Print the entries underneath word for word, omitting whatever pictures they contain.

● ● ● ●

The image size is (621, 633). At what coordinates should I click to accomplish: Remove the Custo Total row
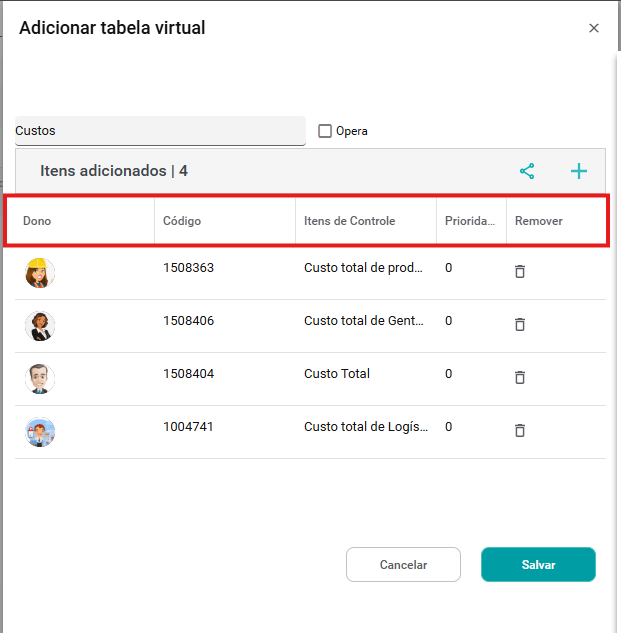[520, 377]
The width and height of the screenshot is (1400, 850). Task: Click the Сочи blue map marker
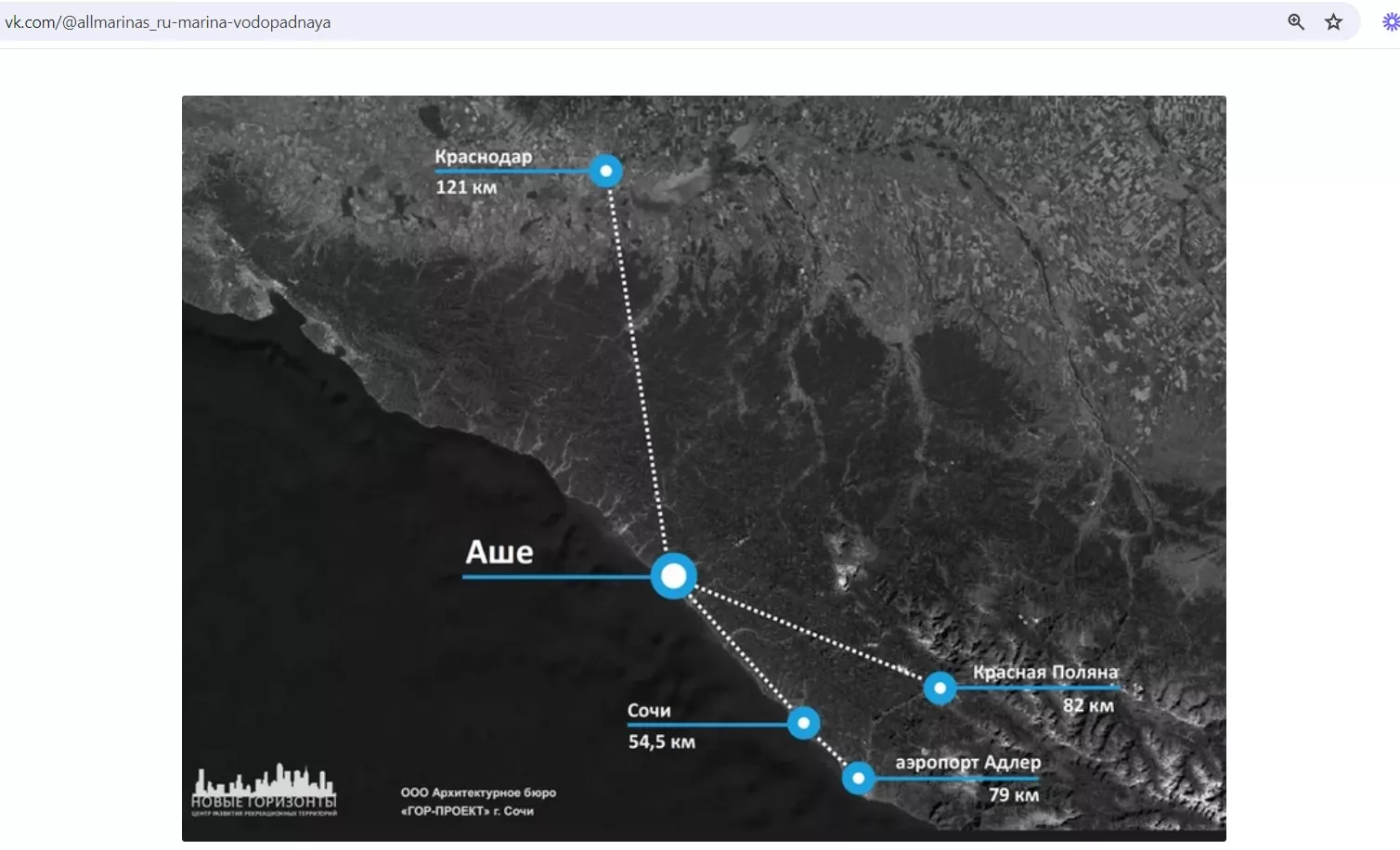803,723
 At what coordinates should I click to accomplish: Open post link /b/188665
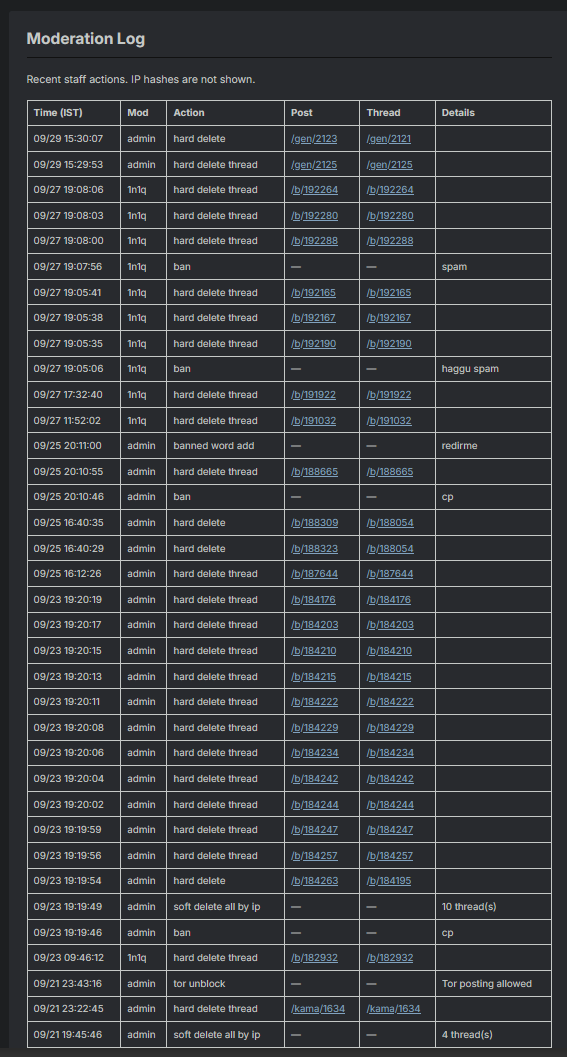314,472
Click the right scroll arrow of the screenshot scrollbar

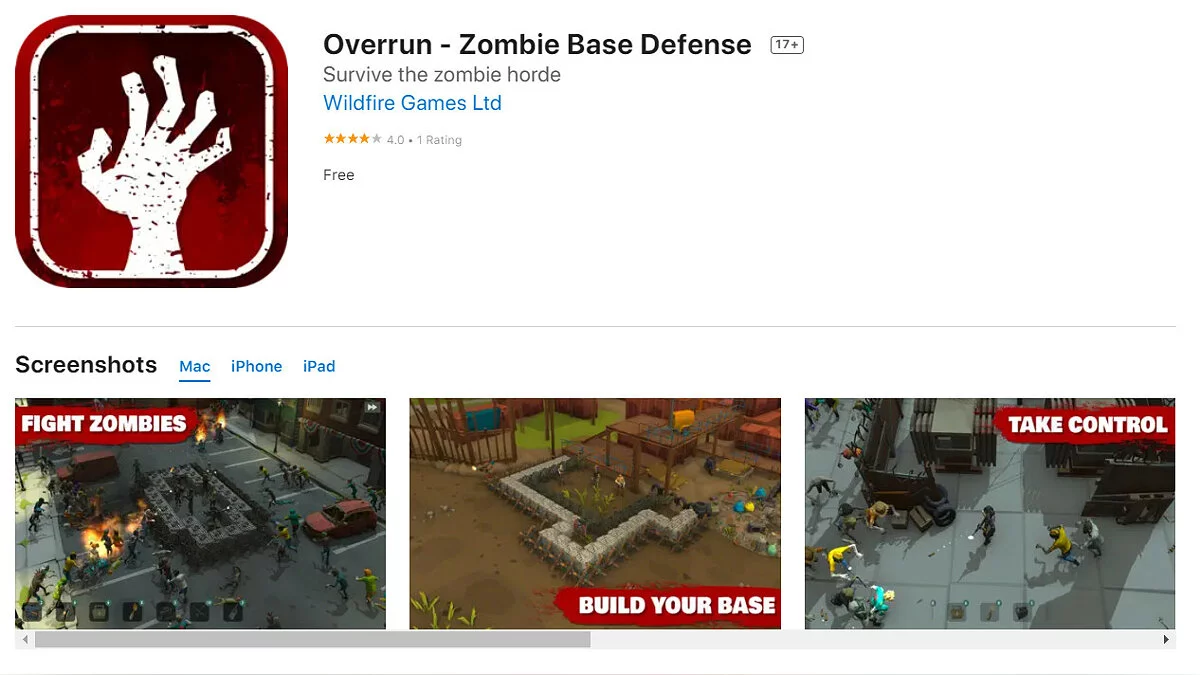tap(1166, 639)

● ● ● ●

**Task response**
The image size is (621, 633). At what coordinates should I click to accomplish: Remove the Custo Total row
[520, 377]
The width and height of the screenshot is (1400, 850). Task: Click the Сочи blue map marker
803,723
 At what coordinates should I click to accomplish: Open post link /b/188665
314,472
Click the right scroll arrow of the screenshot scrollbar

tap(1166, 639)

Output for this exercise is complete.